Risky individual behavior causes HIV to spread in any community, Corbie-Smith says, but behavior doesn’t exist in a vacuum, especially in underserved minority communities. Poverty, high unemployment, disproportionate incarceration rates, drug abuse, lack of education and opportunities — all affect behavior.
So Corbie-Smith gathered activists, politicians, educators, police, public health officials, ministers, doctors, and others to address these issues in the black communities of Nash and Edgecombe counties. Together, they drafted a grant proposal and received $1.4 million for Project GRACE, whose goal is to generate prevention ideas and solutions.
The group will train local citizens who will collect and analyze needs, assets, and insights of community leaders. Corbie-Smith could’ve hired interviewers from UNC, but that would’ve undermined the grant’s intention — create knowledge in the community and keep it there.

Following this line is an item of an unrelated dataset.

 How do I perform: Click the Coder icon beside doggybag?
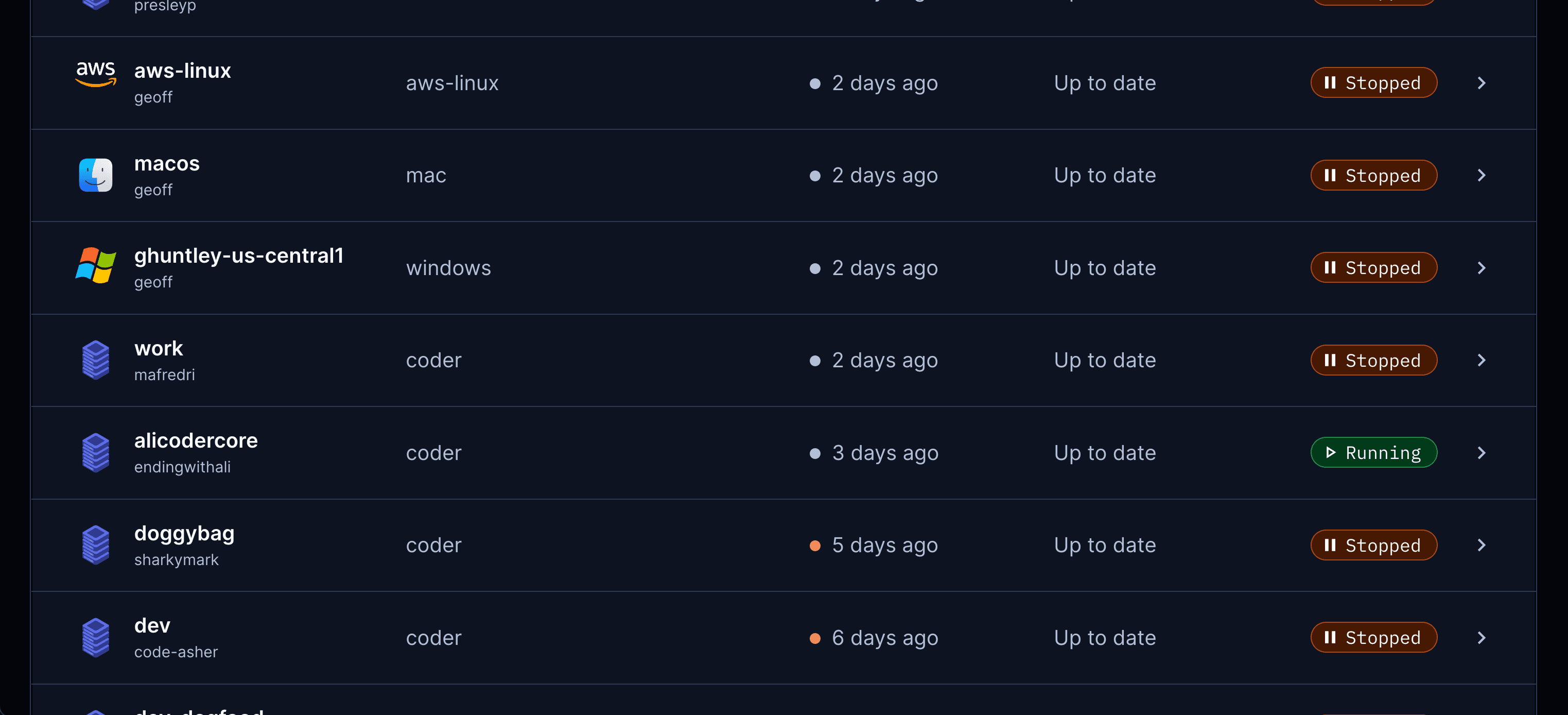(x=96, y=545)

This has been the spirit of the project from the beginning, when Corbie-Smith called on Barbara Council and Melvin Muhammad of Tarboro’s Community Enrichment Organization for help just weeks before the grant application deadline.
“Within two days, they put together a forum with all these folks who had something to say,” Corbie-Smith says. “I had the typical academic presentation planned: handouts, everything regimented. Then Melvin said, ‘Listen, I think we need to go in a different direction.’”

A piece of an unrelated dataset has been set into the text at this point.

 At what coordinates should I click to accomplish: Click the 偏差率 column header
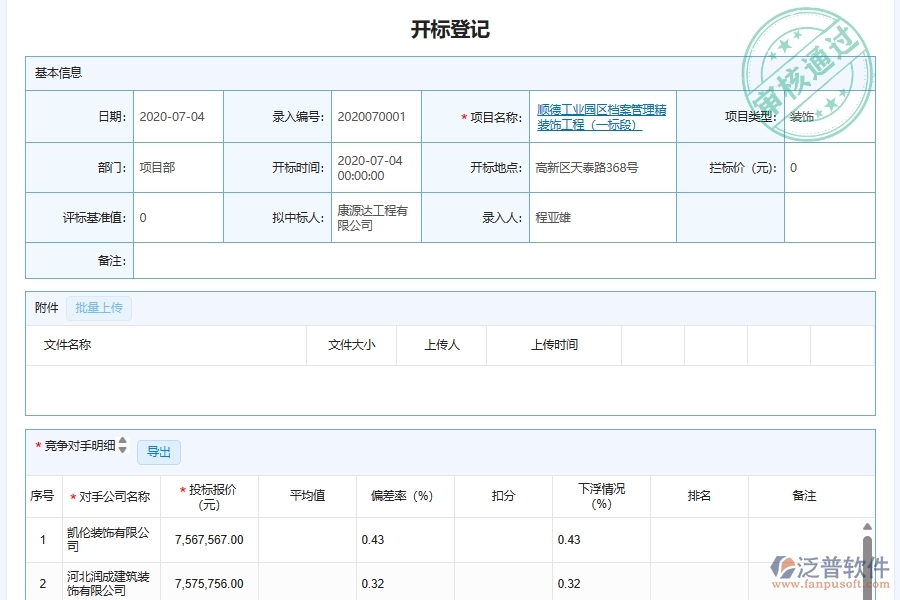point(404,495)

Corbie-Smith trusted Muhammad, so she backed off and let him show a documentary about AIDS in African American communities.

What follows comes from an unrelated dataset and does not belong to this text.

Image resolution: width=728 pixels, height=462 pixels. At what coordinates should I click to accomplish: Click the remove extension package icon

“It really grabbed people,” she remembers. “It was magnificent. My presentation would’ve been fine, and people would’ve understood and signed on to help or not. But the immediacy of the problem — that’s what Melvin hammered home with that video.”
Everyone joined the project. And several people at that meeting helped write the proposal.
“We’re hoping that these kinds of individuals — with leadership training and support — will be the force that makes change happen,” Corbie-Smith says.![]()
Project GRACE (Growing, Reaching, Advocating for Change and Empowerment) is funded by the National Center on Minority Health and Health Disparities.